Botswana has declared Monday, 29 September, a public holiday to celebrate the men’s 4×400 metres relay team that won gold at the World Athletics Championships in Tokyo, becoming the first African nation to claim the event.
President Duma Boko hailed the victory as a “historic African win,” praising Lee Bhekempilo Eppie, Letsile Tebogo, Bayapo Ndori and Busang Collen Kebinatshipi in an online address from New York, where he is attending the UN General Assembly.
Botswana edged the United States—the winners of the last 10 world titles—in a rain-soaked final on Sunday, with South Africa taking bronze. “Botswana’s natural diamonds are not just in the ground, they are our world champion athletes,” Boko said, calling the moment “electric.”
The championship capped a landmark meet for the country: Botswana finished fifth on the medal table—behind the U.S., Kenya, the Netherlands and Canada—with two golds, one silver and one bronze, the nation’s best-ever haul.

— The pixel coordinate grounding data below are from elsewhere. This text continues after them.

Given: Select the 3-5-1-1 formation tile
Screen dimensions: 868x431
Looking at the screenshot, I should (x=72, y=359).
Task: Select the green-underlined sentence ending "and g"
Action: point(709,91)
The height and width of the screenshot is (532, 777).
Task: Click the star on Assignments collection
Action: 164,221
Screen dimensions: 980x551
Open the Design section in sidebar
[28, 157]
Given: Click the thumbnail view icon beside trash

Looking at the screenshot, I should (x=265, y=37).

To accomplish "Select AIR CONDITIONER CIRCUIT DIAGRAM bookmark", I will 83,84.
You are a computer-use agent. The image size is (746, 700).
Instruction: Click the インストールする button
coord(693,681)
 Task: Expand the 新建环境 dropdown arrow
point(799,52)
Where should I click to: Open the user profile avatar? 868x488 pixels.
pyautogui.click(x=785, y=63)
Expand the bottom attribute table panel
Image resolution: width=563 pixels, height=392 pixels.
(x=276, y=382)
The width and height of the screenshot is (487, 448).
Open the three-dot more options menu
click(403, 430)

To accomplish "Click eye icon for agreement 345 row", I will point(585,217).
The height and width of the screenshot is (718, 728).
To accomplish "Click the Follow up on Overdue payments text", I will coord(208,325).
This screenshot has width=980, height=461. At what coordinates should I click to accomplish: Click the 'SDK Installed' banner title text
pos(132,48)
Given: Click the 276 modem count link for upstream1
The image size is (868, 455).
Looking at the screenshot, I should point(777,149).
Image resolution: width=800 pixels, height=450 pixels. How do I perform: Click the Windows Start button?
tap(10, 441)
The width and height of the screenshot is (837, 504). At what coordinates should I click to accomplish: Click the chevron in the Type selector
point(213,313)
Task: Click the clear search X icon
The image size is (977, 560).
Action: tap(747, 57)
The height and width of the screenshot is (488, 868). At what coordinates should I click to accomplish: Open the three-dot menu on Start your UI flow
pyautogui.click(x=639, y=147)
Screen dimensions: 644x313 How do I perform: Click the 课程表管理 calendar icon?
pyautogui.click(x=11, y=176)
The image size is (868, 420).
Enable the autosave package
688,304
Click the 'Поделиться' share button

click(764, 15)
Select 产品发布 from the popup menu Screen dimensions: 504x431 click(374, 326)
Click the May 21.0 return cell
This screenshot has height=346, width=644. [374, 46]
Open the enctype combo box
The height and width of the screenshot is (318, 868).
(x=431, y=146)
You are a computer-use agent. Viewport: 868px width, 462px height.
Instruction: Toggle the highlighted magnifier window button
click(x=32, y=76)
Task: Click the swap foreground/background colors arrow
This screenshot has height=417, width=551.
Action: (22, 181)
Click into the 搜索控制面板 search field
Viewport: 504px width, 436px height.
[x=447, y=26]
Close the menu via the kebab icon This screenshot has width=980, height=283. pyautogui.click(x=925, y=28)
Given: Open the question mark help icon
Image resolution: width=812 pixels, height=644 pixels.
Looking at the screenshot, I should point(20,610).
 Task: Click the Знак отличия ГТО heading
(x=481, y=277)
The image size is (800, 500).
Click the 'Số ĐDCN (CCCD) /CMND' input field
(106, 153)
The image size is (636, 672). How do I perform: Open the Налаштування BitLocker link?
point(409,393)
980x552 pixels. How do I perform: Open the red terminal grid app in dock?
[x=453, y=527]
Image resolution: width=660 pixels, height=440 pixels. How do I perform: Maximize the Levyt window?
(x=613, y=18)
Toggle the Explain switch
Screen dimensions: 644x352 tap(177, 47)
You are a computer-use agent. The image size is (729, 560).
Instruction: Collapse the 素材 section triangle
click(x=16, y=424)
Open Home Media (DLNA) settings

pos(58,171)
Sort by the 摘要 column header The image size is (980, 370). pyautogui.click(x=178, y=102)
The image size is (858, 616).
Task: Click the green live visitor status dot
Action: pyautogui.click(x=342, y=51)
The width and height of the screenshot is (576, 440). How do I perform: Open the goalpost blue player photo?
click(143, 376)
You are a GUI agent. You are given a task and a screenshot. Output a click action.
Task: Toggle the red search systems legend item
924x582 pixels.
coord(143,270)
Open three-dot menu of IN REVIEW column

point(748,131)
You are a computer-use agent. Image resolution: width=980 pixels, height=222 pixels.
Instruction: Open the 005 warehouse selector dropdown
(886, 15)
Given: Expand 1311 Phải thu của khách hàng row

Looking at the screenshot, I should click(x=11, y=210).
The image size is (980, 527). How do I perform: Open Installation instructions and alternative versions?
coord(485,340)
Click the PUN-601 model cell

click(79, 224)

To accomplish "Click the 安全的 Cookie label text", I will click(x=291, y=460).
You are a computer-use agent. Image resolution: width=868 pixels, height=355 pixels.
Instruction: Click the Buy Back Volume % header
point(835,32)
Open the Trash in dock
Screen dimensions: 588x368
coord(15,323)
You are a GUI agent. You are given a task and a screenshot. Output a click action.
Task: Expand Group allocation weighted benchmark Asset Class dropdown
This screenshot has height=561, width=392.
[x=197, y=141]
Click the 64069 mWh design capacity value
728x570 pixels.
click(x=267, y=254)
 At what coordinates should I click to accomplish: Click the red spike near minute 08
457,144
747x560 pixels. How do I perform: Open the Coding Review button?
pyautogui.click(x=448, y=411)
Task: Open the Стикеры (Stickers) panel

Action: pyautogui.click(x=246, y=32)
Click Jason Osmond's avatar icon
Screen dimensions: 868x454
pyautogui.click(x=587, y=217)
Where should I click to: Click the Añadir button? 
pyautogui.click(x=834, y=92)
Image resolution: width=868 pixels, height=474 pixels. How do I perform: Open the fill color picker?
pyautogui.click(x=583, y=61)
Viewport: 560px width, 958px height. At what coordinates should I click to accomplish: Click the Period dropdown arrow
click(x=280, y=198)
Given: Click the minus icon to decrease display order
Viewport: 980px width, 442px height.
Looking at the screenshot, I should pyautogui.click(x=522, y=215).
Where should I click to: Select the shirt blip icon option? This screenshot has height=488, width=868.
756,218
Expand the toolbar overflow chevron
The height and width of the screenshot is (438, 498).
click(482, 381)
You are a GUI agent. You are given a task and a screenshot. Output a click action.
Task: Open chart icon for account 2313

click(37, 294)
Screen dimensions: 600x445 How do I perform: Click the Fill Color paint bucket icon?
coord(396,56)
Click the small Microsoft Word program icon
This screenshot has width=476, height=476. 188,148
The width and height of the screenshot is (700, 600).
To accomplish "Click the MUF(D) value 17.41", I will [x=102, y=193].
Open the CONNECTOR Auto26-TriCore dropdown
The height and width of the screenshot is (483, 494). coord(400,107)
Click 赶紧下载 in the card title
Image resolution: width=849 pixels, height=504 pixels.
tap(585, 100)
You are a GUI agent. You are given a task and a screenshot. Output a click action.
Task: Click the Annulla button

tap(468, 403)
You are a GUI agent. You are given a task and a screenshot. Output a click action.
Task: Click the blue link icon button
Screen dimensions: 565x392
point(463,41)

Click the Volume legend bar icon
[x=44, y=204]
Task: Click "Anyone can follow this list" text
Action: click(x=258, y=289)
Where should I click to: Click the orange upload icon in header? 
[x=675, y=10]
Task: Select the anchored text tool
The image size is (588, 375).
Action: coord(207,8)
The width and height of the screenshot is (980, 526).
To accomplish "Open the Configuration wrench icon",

It follows another milestone last year when Tebogo won Botswana’s first Olympic gold with his 200m triumph in Paris—the first time an African athlete had won that event. Tens of thousands greeted him at Gaborone’s National Stadium, and the government declared a half-day holiday to mark the achievement, which then-President Mokgweetsi Masisi called a singular moment in the republic’s history.